Exercise requirements:
Where the listing below reaches the line containing "Open the Net AXS Flow chart title link", start writing out lines exactly, and stop once the line containing "You are a computer-use agent. The width" has been written.

▬▬▬▬▬▬▬▬▬▬

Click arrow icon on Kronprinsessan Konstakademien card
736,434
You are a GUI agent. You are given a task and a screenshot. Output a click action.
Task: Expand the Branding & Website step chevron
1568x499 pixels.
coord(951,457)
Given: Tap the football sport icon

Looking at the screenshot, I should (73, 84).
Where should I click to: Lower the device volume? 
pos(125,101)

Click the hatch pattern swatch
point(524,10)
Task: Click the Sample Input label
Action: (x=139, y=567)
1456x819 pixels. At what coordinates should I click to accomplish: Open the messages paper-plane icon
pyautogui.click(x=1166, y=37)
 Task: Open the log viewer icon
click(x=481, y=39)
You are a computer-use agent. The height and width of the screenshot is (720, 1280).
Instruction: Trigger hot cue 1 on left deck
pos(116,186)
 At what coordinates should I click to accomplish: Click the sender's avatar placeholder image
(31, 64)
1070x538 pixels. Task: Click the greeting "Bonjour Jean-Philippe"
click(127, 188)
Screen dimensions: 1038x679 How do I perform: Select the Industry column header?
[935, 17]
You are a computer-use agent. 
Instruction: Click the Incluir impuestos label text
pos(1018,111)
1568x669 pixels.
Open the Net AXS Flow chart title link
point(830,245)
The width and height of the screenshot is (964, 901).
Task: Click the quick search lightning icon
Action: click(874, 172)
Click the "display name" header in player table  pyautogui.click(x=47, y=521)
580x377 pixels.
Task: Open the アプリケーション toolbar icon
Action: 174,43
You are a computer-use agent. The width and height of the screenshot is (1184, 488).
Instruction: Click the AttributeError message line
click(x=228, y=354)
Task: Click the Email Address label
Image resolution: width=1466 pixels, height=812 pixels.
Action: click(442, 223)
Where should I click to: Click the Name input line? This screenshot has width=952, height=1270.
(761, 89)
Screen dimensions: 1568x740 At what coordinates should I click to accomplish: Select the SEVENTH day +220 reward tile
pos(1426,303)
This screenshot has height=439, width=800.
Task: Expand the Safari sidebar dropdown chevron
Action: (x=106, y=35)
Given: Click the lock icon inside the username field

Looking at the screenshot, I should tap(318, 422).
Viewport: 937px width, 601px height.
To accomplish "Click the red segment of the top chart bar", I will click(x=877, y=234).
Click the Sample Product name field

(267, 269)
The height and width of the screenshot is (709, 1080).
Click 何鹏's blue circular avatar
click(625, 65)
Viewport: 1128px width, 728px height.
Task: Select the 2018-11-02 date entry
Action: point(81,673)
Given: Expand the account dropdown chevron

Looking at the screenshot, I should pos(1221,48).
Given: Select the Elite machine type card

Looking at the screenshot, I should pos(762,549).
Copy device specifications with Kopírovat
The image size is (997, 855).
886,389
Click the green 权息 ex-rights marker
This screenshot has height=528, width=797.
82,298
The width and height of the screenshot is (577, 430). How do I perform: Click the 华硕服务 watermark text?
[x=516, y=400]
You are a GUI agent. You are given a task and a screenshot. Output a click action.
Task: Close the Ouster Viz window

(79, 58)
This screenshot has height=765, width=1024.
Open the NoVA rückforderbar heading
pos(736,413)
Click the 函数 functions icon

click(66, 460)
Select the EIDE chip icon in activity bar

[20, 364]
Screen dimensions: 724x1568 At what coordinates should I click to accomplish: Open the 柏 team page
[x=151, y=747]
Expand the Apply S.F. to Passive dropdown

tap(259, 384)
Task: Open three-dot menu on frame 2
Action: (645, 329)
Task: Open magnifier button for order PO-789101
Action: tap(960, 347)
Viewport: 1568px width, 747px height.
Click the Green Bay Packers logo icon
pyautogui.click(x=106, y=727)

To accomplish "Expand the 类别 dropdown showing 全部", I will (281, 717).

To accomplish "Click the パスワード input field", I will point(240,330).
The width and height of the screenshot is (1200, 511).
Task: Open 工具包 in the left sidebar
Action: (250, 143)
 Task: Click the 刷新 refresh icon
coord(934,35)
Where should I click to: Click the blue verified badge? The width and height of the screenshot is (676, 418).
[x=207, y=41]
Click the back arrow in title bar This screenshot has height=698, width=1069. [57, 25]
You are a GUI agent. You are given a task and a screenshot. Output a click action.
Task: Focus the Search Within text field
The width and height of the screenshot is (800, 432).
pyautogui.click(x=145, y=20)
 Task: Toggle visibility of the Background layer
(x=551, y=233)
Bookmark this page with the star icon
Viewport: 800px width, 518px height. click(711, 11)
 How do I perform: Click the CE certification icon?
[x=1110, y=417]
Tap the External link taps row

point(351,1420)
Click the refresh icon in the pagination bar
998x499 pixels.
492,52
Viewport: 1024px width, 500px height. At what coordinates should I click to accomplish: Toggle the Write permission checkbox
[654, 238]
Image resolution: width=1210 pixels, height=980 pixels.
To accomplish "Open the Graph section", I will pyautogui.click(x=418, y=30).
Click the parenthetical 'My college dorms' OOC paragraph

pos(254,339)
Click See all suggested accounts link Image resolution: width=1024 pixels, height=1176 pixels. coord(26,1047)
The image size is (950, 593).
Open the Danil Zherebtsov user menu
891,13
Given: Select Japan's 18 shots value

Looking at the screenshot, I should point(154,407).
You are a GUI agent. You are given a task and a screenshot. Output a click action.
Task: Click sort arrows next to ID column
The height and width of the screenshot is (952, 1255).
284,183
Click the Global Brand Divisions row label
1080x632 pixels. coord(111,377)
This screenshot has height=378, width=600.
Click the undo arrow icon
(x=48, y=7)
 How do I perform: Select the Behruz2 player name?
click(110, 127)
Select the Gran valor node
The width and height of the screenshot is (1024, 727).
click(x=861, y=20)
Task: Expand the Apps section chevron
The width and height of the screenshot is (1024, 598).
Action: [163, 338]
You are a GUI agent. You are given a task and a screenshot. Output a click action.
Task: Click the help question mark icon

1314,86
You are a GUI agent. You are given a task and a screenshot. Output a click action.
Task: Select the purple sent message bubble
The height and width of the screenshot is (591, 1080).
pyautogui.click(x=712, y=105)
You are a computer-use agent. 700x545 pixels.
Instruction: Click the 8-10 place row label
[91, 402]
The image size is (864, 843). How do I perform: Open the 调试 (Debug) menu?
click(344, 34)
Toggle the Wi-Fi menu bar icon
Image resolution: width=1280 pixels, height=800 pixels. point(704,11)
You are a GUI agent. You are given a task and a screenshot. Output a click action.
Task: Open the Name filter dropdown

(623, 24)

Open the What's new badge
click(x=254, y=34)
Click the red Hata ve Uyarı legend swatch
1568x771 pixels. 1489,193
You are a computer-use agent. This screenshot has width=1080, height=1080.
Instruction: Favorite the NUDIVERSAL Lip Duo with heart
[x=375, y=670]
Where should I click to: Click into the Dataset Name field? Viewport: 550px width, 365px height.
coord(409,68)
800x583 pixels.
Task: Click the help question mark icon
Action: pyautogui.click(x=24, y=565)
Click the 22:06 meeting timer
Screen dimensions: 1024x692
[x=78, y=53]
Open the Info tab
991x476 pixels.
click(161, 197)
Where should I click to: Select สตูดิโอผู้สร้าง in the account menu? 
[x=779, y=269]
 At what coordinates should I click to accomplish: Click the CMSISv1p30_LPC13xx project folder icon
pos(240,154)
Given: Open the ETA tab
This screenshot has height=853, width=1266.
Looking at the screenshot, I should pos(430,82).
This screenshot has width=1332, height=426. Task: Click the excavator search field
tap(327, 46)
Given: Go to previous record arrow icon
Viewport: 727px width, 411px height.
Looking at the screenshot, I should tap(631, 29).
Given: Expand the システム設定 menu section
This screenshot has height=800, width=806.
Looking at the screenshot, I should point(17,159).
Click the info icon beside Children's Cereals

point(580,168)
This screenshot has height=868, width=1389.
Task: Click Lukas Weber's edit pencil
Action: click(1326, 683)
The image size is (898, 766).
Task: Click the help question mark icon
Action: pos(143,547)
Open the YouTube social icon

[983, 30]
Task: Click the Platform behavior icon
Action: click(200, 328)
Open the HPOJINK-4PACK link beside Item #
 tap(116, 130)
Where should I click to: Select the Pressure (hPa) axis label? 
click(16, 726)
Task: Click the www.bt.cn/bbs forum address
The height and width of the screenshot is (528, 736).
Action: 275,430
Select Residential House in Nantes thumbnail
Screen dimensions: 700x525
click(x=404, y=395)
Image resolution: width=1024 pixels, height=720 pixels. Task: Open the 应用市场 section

▬▬▬▬▬▬▬▬▬▬

Answer to the problem:
Open the Net AXS Flow chart title link
point(830,245)
The width and height of the screenshot is (964, 901).
Task: Click the quick search lightning icon
Action: click(874, 172)
Click the "display name" header in player table  pyautogui.click(x=47, y=521)
580x377 pixels.
Task: Open the アプリケーション toolbar icon
Action: 174,43
You are a computer-use agent. The width and height of the screenshot is (1184, 488).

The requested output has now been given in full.